Realmente aposto que ninguém gostaria de ver algumas polémicas que originou, ou alimentou, reeditadas ou tão pouco desenterradas. Fim inglório para quem tão certeira e premonitóriamente largou o mais espontâneo e genuíno desabafo que na vida conheço.

Quanto mais tempo passa mais a razão dá razão a ele mesmo, que largou o desabafo talvez num momento de profunda introspecção, mas vá lá a gente saber o que pensa alguém, em especial quem esteja contando com o ovo no cu da galinha da vizinha.

O tempo é grande juiz, conselheiro, professor, congratulo-me por o tempo que tudo esclarece ou enterra me ter dado carradas de razão. Aquilo não era um castelo de cartas nem era nada. Hoje observo as coisas com maior distanciamento e confirmo a justeza das minhas observações e das apreciações e julgamentos que então intui e fiz, e que prematuramente nos levaram de um afastamento progressivo a definitivo.

O senhor doutor e os que o rodearam só pensaram neles e exclusivamente neles.

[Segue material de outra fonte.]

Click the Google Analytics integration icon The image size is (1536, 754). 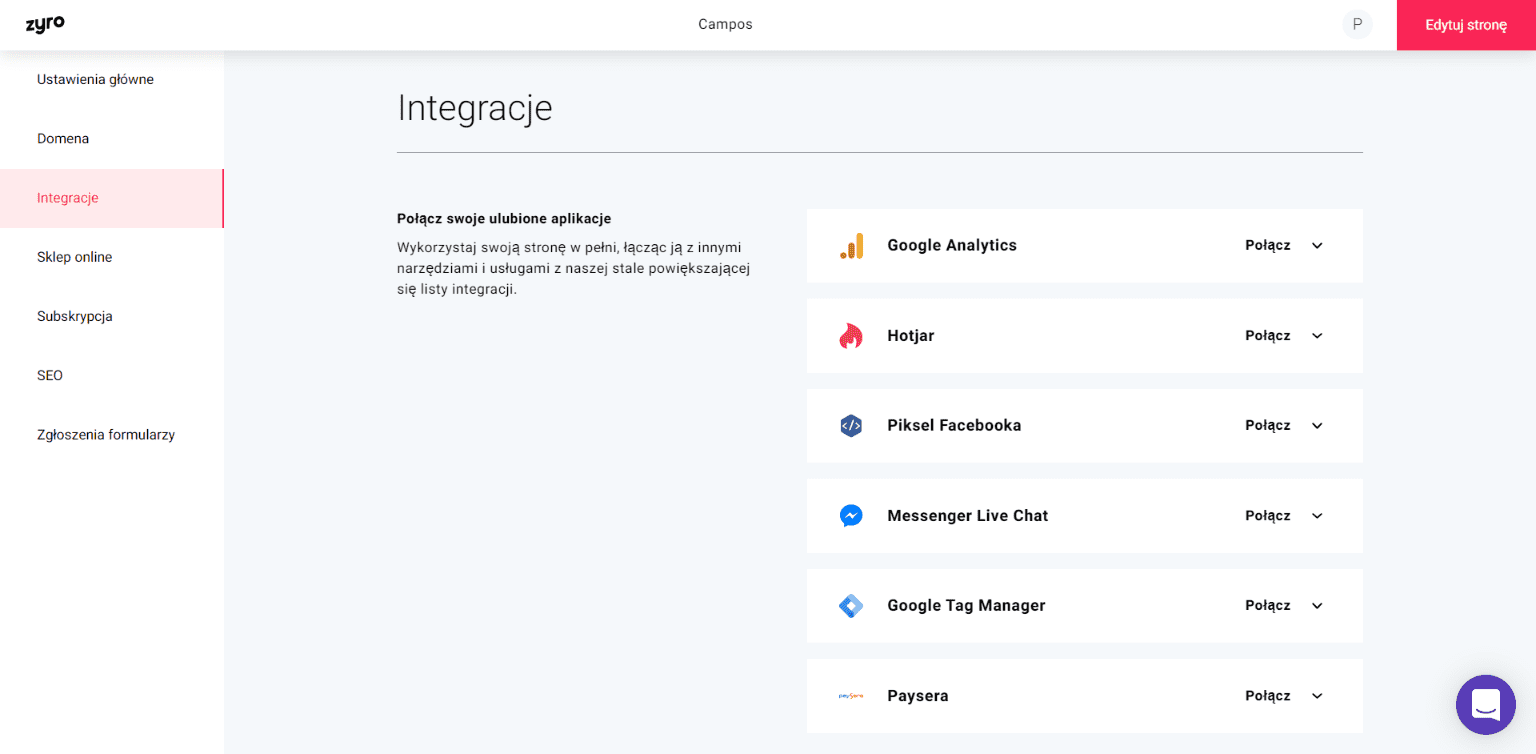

Não havia um plano, um projecto, uma ideia, não havia coesão, solidariedade, amizade. Havia decididamente um grupo de interesses e de interesseiros que monopolizava e manipulava os demais. Era tamanha a vontade de fazer prevalecer os desejos de alguns, tão fundo o fosso cavado, a desestruturação provocada que o disfuncionamento criado ganhou tal dimensão e modo que a união primitiva, inicial, um fenómeno social quando visto a esta distancia, não se repetirá nos próximos vinte ou trinta anos, que serão passados a patinar, patinar até que a geração que viveu a coisa esqueça os protagonistas e a grosseria e desconsideração para com esta cidade.

Quanto ao senhor doutor ninguém sabe dele, foi tanta a burrice feita que é suposto ter vergonha de aparecer. Para ser franco nem sei como a coisa aguentou tanto tempo. Bem, na verdade não aguentou, não aguentou mas deixou mossa, deixou mossa e cavou uma desunião muito funda e uma desilusão ainda maior.

Não, as pessoas ali não são números, senti que não eram números, eram pretexto, eram meio para que alguém alcançasse alguma coisa, mas não minha gente, não se iludam, ali as pessoas não contam, estou cada vez mais certo de nunca terem contado.

Ali as pessoas não são números, são algarismos… Verdadinha.